The corona crisis has left clear traces in the psyche of many young people. Girls in particular did not cope well with the situation. An investigation is now providing details.
Stuttgart (dpa / lsw) – depression, anxiety, eating disorders – according to figures from the health insurance company DAK-Gesundheit, girls react more strongly to the corona pandemic than boys. “The results of our child and youth report show that adolescent girls in the south-west are particularly suffering from the pandemic,” said DAK country manager Siegfried Euerle at the presentation of the DAK child and youth report 2022. This also makes it clear that girls and boys participate differently handle the burdens.
The number of 10- to 14-year-old girls with depression diagnosed for the first time in 2021 increased by 86 percent compared to the pre-Corona period. In the case of boys of the same age, on the other hand, the rate of new cases fell by a quarter. According to the information, there were also significantly more new cases among 15 to 17-year-old girls than among boys of the same age, with an increase of 48 percent; their number rose by 13 percent.
According to Tobias Banaschewski, Medical Director of the Clinic for Child and Adolescent Psychiatry and Psychotherapy, the increase is at least partly related to the reduced personal contacts during the pandemic. This and other pandemic-related factors increased feelings of social isolation and loneliness as well as fears for the future. Girls are generally more likely to be affected by depressive disorders.
The report also showed that the number of new cases of bulimia – binge eating followed by vomiting – and anorexia doubled. More than 11 out of 1,000 girls aged 15 to 17 were diagnosed for the first time in 2021. In 2019, the number of newly affected girls was just under 5 out of 1000. According to the findings of the DAK, this corresponds to an increase of 800 additional newly ill schoolgirls compared to 2019, extrapolated to all insured young girls in the south-west.
For Jochen Meyburg, Medical Director of the Clinic for Pediatrics and Adolescent Medicine at the RKH Klinikum Ludwigsburg, anorexia is the result of a feeling of insecurity and imponderables. “The girls are suffering from having less and less control and are trying to at least keep control of their own bodies,” explained the expert.
The data also showed an increase of one quarter each in the age groups of 10 to 14 year olds and 15 to 17 year olds among young people newly diagnosed with anxiety disorders.
The pandemic also had an impact on the weight of children and young people, which slowed down sporting activities. The strongest increase in new cases of obesity – also known as obesity – was recorded in children aged five to nine, with a quarter. In the age groups of 10 to 14 year olds and 15 to 17 year olds there was also a plus of twelve percent each. Extrapolated to all insured persons aged 5 to 17, around 25,000 girls and boys had to receive medical treatment for the first time in 2021 because they were extremely overweight.

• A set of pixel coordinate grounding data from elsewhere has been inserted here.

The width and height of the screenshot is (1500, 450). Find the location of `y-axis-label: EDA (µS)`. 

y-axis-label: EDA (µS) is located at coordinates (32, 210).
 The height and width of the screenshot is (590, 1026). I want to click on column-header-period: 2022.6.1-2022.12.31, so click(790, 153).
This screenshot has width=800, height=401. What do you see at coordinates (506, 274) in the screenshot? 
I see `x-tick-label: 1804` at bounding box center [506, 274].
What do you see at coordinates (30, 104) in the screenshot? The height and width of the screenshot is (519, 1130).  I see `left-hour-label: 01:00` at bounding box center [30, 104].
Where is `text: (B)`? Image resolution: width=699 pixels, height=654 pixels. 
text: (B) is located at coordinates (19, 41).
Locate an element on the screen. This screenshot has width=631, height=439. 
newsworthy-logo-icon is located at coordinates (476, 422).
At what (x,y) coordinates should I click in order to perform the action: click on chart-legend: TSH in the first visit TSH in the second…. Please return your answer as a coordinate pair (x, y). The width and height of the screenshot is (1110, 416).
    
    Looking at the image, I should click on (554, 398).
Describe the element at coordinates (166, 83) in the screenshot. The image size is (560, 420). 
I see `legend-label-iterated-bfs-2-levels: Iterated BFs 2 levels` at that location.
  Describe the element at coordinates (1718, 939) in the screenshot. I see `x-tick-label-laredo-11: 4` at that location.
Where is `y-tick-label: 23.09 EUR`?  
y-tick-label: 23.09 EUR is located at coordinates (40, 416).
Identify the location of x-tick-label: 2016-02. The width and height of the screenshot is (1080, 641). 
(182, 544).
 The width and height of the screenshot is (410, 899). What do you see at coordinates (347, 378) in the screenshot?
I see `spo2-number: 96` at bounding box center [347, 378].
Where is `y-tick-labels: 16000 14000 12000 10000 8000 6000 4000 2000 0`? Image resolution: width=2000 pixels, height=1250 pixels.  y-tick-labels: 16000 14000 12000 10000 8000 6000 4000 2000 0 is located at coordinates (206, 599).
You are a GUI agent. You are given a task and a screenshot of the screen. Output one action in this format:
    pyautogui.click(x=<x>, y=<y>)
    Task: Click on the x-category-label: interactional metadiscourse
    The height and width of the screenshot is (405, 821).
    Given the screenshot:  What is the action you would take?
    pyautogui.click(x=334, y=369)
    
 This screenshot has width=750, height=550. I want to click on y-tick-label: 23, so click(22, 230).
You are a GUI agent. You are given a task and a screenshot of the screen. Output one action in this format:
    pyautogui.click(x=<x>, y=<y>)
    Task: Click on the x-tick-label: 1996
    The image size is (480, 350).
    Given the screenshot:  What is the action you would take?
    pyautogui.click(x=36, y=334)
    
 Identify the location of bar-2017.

And another consequence of the pandemic: In the second year of Corona, fewer children and adolescents came to doctors’ practices and hospitals than before the pandemic – in 2021 the number fell by one percent in practices and by 17 percent in clinics; there were large declines in outpatient and inpatient care for infectious diseases (minus 28 percent) and respiratory diseases (minus 13 percent).
DAK state chief Euerle summed it up: “Our current report for Baden-Württemberg reveals an urgent need for action in many facets of child and youth health in the south-west.” He called for a cross-departmental strategy for health promotion from childhood to avoid long-term consequences.
In an answer to a request from the SPD parliamentary group in the state parliament, the Ministry of Social Affairs refers to additional youth social work offices in schools and in mobile child and youth social work to support children and young people in coping with the individual consequences of the pandemic.